• _Metin bölümü_
******************************

Anadolu Notları

27 Mayıs 2008 tarihinde tarafından eklendi.

ANADOLU NOTLARI
Daha ziyade roman, hikaye ve piyesleri ile tanınan Reşat Nuri Güntekin‘in denemeciliği de aynı derecede başarılıdır. Yazar denemelerini topladığı Anadolu Notları’nda bir aydının Anadolu gezilerindeki izlenimlerini anlatmıştır. Anadolu Notları’ndaki şahıslar, Reşat Nuri Güntekin’in roman kahraman­larını, yaşadığı hadiselerden seçtiğini göstermektedir. Temiz bir üslup, alaycı, ironik bir dille yazılmış bir eserdir.

ESERDEN SEÇMELER

GURBET:

Bir tarafında üst üste binmiş viran ve simsiyah evler, bir tarafında İstanbul’un bazı eski yangın arsalarından pek farklı olmayan taş ve diken dolu bahçeler arasında tozlu bir cadde­de arkadaşımla yan yana yürüyorduk. Fazla şairane olmasa, can sıkıntısı renginde diyebileceğim bulanık ve dumanlı bir akşamdı. İhtiyar şair, biraz evvel yanımızdan geçen bir bisik­letli çocuğa bakıp durarak:
‘Ne… nedir değilse eğer…

‘Hayatı birkaç adım fazla koşturup yormak.’
diye Fikret’in iki me’yus mısraını okumuştu. Bu mısralar o va­kit bana, bu şiirsiz küçük kasabada -şiir mısraları arasında görülmüş, başka bir talih hayali içinde ziyan olmuş- bir ha­yatın elem ve ifadesi gibi görünmüştü. Hâlbuki aynı insan, Simav’da, başka hiçbir şey istemeden doğup ölmenin, en bü­yük bir saadet olduğunu, bana doğruluğundan şüphe edile-miyecek bir samimiyetle temin ediyordu. Bu ihtiyar şair, yeni bir şey öğretmiş oldu.

******************************

• _Veri kümesi kesiti_
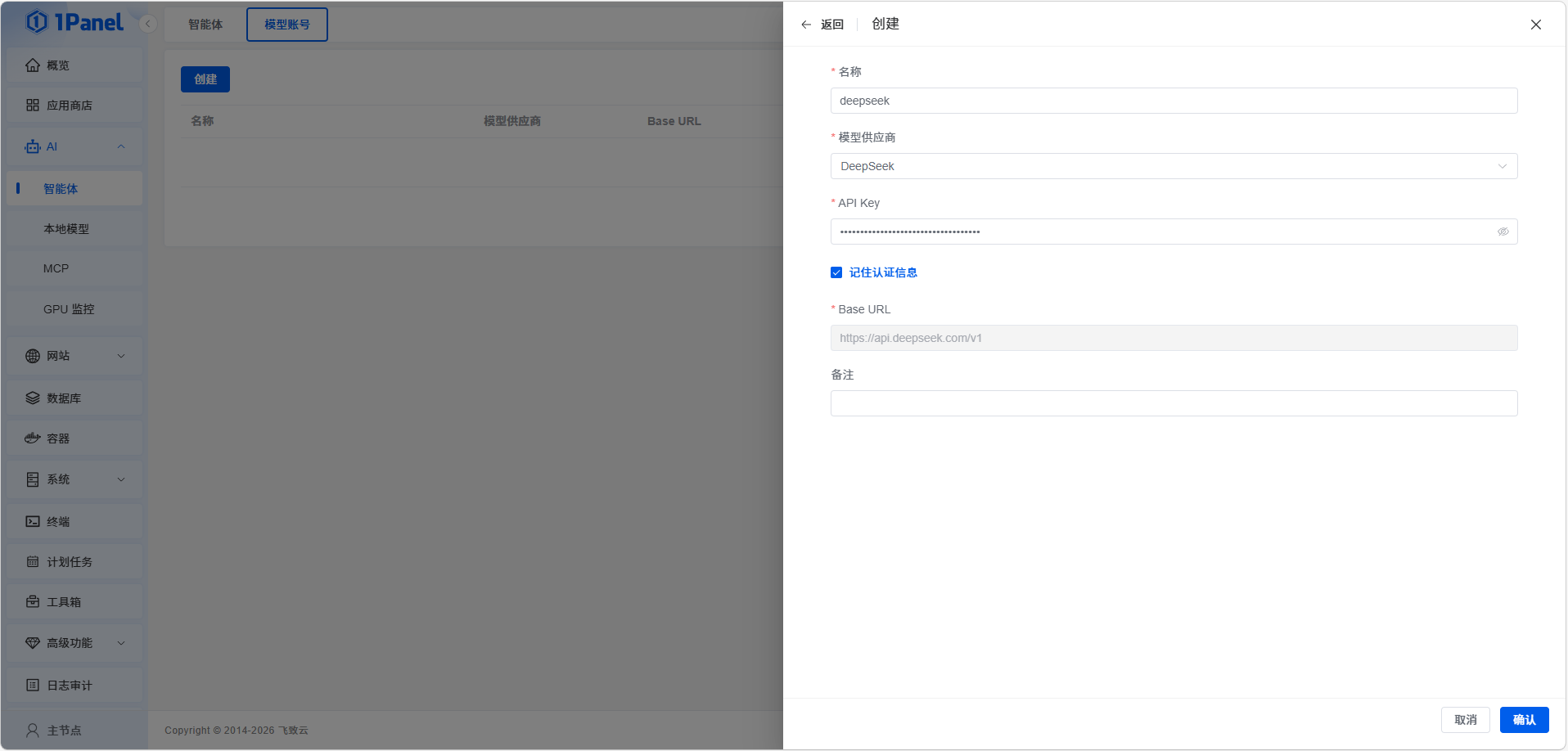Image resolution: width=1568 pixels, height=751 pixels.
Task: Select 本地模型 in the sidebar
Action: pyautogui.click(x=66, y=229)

******************************

• _Yapılacaklar_
a) Anadolu Notları metnine göre aşağıdaki soruları yanıtlayın.
(i) Yazar, Anadolu Notları'nda kimin Anadolu gezilerindeki izlenimlerini anlatmıştır?
(ii) İhtiyar şair, mısraları okumadan önce kime bakıp durmuştu?
(iii) İhtiyar şairin okuduğu iki me'yus mısra kime aittir?
b) Anadolu Notları metnini kaldığı yerden sürdürün.

• _Görev sonuçları_
a)
(i) Bir aydının.
(ii) Biraz önce yanlarından geçen bisikletli bir çocuğa.
(iii) Fikret'e.

b)
 ***
 Anadolu, her yabancıya az çok bir garipseme duygusu verir. İnsanı ıssız bir dağ başında yakalayan bir geceyle, en mamur; fakat yabancı bir eğlence şehrinde yakalayan gece arasında bilmem pek büyük bir fark var mıdır? Çünkü netice itibariyle ikisinde de derece farkıyle aynı gurbet kurdunun için için kalbimizi kemirdiğini duyarız. Bu kurt bazı ağaç kurt­ları gibi, vücudumuzun yapısında doğmuş ve büyümüş bir tufeylidir. Herhangi bir kasabasında yaşayan İstanbullu me­murun onun karanlık renklerle tasvir etmesi ve hayatsızlıktan şikâyet etmesi herhalde bundan ileri geliyor. Ağrılarının, için­de yattığı yataktan geldiğini vehmeden hasta gibi, bizde sırf kendi yüreğimizde getirdiğimiz ağrının mesuliyetini galiba haksız olarak Anadolu’ya yükletiyoruz. Erkenden kapılarını kapamış, mütevazı basma perdelerinin arkasında lambalarını yakmış evlere, sokaktan baktığımız zaman onları bir can sı­kıntısı ve asteni yuvası gibi görüyoruz. Çaresini sokaklara di­zilecek fenerlerde, dökülecek insanlarda aramaya yelteniyoruz. Hasretini çektiğimiz uzaktaki evimizin de bu saatte bir ya­bancıya aynı manzarayı göstereceğini aklımızdan geçiremi­yoruz. Bütün manası ile düşündüğümüz hayat, acaba kaç binde kaçımız için mukadderdir. Hepimizin saadeti aşağı yu­karı alıştığımız dekorun motiflerinden yapılmış değil midir? Böyle olduğu hâlde alışkanlık dediğimiz kudretin, bu çarpık çurpuk viran evlerde de aynı mucizeyi yapmış bu dekoru -ih­tiyar şairimin Simav’a verdiği renklerle- boyamış olmasını, bir türlü aklımıza aldıramıyoruz.

AYNALAR

İzmir’in meşhur askeri otelinin yerinde şimdi mükellef bir palas var. Onun altında, eski askeri kıraathanesinin yerinde­ki gazinoda kendi kendime gazete okuyorum.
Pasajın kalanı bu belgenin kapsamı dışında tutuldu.